Arbitrator Overturns Termination for “Excessive” Absenteeism

In a recent victory for CUPE Local 109, Jessica Greenwood provided representation to an employee whose rights under the collective agreement and the Human Rights Code were violated due to an unfair termination of her employment.

In the July 29, 2019 decision, Arbitrator Eli A. Gedalof affirmed that an employer cannot rely on a pattern of innocent absenteeism to establish frustration of contract when the absences are due to exceptional events, the employee has demonstrated a substantial improvement in attendance, and there is objective evidence that the employee will be successful in maintaining regular attendance moving forward. The decision also affirms the employer’s obligation under the Human Rights Code to accommodate an employee’s disability to the degree of undue hardship.

The Union successfully argued that the City relied on an improper and discriminatory application of their Attendance Management Program (AMP) to the Grievor’s case.  This application of the AMP program served to hide the fact that the Grievor’s attendance had improved dramatically and was continuing to improve.

Arbitrator Gedalof ruled that the City had not met its burden under the first part of the test, by failing to establish repetitive and consistent absenteeism triggering the decision to terminate. Arbitrator Gedalof noted “far from demonstrating an escalating pattern of absence in 2018 leading up to her termination, the grievor demonstrated the opposite…. what precipitated the grievor’s termination was a single day of absence following an extended period of acceptable attendance. The grievor’s attendance in 2018 reflected a substantial improvement over an extended period of time, and effectively disrupted the pattern of absences in 2017”.

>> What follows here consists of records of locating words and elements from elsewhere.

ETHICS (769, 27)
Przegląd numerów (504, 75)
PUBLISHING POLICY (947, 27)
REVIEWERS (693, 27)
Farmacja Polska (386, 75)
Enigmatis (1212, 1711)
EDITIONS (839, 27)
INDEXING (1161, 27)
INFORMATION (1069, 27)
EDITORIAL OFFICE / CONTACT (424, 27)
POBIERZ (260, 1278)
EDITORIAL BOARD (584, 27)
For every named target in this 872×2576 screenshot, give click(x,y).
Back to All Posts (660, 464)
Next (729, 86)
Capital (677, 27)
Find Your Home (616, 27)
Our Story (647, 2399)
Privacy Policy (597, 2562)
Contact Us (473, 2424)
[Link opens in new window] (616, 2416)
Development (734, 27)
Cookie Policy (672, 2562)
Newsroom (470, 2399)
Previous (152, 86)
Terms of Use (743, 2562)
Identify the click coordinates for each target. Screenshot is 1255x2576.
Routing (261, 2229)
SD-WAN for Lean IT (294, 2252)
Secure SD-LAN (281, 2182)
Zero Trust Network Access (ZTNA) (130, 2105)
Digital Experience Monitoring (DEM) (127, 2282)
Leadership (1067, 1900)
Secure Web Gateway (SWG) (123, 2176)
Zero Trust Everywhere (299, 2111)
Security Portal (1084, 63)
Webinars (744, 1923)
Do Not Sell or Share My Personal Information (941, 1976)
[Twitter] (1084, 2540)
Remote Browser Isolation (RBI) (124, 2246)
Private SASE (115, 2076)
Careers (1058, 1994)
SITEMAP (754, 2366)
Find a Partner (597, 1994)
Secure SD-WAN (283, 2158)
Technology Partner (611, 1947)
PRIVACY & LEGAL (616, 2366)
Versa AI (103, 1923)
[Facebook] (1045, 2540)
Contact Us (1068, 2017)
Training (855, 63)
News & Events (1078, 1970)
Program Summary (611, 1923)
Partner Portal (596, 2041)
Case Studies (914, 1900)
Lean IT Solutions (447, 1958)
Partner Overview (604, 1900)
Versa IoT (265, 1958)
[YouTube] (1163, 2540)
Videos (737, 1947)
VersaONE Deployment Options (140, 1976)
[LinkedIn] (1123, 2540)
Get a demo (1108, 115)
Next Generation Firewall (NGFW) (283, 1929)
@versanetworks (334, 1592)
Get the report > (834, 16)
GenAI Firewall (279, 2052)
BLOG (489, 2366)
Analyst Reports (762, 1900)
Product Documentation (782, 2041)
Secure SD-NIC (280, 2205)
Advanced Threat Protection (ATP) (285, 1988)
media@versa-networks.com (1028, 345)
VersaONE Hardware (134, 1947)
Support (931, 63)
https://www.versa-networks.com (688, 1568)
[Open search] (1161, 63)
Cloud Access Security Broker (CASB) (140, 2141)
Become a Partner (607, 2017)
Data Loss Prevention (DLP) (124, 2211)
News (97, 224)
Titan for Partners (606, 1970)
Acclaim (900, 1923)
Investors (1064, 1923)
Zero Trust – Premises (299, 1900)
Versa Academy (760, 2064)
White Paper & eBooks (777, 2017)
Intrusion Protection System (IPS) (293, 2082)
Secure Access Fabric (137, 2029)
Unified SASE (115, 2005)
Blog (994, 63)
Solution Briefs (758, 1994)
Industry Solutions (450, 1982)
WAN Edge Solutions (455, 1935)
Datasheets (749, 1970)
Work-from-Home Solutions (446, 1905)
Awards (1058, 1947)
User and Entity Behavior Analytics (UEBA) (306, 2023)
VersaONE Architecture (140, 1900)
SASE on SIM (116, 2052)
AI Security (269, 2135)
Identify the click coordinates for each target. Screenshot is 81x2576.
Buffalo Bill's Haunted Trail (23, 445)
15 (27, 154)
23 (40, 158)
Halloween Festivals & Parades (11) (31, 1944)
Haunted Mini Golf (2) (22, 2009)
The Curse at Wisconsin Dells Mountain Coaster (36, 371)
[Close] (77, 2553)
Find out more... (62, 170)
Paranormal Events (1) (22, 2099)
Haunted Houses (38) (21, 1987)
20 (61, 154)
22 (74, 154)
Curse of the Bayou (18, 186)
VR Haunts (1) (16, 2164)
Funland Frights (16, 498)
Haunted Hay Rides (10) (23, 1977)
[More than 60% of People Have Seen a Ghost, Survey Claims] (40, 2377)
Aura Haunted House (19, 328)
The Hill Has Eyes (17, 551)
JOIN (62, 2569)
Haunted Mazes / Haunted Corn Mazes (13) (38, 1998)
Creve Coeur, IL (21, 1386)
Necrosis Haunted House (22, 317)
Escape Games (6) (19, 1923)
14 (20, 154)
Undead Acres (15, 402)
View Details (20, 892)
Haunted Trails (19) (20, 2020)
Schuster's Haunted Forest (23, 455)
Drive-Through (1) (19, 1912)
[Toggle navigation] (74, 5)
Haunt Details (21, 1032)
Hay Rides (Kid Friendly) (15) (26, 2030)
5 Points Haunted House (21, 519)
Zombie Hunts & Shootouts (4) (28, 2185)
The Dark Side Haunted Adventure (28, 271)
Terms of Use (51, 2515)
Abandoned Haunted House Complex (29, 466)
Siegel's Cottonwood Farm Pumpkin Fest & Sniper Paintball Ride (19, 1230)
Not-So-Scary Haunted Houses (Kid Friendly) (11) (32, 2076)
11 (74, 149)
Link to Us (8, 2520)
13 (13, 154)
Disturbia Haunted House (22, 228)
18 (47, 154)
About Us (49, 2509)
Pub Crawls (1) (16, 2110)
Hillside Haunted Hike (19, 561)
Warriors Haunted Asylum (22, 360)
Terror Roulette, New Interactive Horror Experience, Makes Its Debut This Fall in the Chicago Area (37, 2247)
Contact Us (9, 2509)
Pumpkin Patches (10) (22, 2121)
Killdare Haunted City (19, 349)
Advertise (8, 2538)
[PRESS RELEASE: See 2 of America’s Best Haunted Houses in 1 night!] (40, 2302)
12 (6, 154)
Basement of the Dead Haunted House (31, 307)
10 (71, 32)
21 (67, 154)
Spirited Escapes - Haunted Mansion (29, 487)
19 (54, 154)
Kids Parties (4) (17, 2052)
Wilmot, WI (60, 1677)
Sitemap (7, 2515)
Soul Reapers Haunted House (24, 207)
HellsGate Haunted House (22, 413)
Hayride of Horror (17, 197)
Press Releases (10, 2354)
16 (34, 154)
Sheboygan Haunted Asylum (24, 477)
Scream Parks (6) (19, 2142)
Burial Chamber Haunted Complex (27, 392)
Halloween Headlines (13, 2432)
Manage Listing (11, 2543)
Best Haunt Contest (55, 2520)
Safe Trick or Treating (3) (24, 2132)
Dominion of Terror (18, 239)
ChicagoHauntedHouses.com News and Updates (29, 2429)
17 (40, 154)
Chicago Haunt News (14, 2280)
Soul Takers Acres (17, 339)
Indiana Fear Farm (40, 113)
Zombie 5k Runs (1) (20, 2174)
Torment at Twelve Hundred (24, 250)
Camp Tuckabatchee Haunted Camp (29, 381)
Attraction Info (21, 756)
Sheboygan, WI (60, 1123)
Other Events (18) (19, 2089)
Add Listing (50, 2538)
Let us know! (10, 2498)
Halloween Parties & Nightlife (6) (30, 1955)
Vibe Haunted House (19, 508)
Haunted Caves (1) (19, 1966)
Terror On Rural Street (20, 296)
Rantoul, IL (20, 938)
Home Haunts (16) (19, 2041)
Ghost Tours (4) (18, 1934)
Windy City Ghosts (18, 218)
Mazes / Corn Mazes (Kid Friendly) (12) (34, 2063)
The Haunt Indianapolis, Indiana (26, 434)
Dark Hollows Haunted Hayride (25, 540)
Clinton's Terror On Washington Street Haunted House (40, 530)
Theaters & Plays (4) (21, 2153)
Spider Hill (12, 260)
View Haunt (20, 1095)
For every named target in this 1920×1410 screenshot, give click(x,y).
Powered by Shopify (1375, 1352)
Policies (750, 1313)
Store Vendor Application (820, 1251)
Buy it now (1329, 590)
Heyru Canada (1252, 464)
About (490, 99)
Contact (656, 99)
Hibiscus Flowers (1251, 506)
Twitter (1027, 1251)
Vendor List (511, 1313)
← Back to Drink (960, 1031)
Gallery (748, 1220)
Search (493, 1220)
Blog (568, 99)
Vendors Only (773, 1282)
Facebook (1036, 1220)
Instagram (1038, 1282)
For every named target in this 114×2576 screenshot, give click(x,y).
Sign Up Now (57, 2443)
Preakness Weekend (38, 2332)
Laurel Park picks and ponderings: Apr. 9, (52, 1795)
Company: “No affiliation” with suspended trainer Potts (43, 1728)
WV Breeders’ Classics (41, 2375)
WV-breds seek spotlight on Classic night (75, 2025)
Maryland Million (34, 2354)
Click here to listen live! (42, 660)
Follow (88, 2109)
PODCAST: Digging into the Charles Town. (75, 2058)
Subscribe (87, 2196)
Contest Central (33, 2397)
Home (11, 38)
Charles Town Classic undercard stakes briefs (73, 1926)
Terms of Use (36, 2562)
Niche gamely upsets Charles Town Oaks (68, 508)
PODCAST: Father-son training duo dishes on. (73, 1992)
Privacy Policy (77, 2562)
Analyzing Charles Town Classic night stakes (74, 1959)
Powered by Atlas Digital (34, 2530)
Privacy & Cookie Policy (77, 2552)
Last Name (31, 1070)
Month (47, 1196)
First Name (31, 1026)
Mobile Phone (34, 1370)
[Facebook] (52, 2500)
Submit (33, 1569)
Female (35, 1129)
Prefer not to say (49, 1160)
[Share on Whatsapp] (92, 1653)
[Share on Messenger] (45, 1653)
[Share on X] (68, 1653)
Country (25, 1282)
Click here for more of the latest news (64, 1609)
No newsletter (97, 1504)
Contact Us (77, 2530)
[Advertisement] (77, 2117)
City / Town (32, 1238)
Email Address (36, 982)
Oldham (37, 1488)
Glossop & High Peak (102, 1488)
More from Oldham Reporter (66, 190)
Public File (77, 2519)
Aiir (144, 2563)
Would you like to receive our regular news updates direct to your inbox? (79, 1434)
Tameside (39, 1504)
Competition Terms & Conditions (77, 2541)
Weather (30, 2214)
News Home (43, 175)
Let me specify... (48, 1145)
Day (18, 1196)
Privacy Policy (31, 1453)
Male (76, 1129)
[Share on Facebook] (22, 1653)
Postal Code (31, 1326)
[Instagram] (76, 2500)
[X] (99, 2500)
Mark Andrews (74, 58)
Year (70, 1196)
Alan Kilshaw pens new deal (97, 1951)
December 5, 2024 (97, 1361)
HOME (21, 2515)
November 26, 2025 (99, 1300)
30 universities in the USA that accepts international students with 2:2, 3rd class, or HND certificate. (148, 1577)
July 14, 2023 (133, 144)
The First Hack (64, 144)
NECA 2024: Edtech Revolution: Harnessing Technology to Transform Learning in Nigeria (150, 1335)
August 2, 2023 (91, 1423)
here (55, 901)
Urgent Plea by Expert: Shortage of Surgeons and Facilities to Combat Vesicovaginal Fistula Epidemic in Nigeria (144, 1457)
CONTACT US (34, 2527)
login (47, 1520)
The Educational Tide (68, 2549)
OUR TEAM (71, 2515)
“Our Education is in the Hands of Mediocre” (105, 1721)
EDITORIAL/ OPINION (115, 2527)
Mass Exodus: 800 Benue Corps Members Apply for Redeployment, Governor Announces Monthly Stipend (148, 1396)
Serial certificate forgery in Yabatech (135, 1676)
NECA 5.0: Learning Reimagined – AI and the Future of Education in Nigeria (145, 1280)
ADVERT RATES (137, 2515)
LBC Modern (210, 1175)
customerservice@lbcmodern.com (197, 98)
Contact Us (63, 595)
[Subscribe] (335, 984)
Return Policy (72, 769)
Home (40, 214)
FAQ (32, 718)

Even if the employer had met the first part of the test, the Arbitrator concluded that frustration of the employment contract would still not be established on the facts. The Union had satisfied the second part of the test, which places a burden on the grievor to present objective evidence demonstrating good reason to believe that any issues that contributed to the excessive absences have been addressed and the grievor will be able to provide regular and consistent attendance in the immediate and foreseeable future. Arbitrator Gedalof noted, “The most straightforward objective evidence of the grievor’s ability to attend work is that at the time of her termination, she had in fact been attending work regularly for an extended period of time.”

As a result, despite finding that the City had applied the AMP program absent bad faith, the City’s “decision to terminate the grievor without just cause, in the absence of frustration and due to attendance issues related to their medical condition, nonetheless violated the Collective Agreement and (s.5 of) the Human Rights Code”.

The Grievor was awarded re-instatement, with no loss of service or seniority, compensation for lost wages and benefits since the termination, and damages for the breach of the Code.

RavenLaw congratulates the Grievor and CUPE Local 109 for another successful defence of employee rights!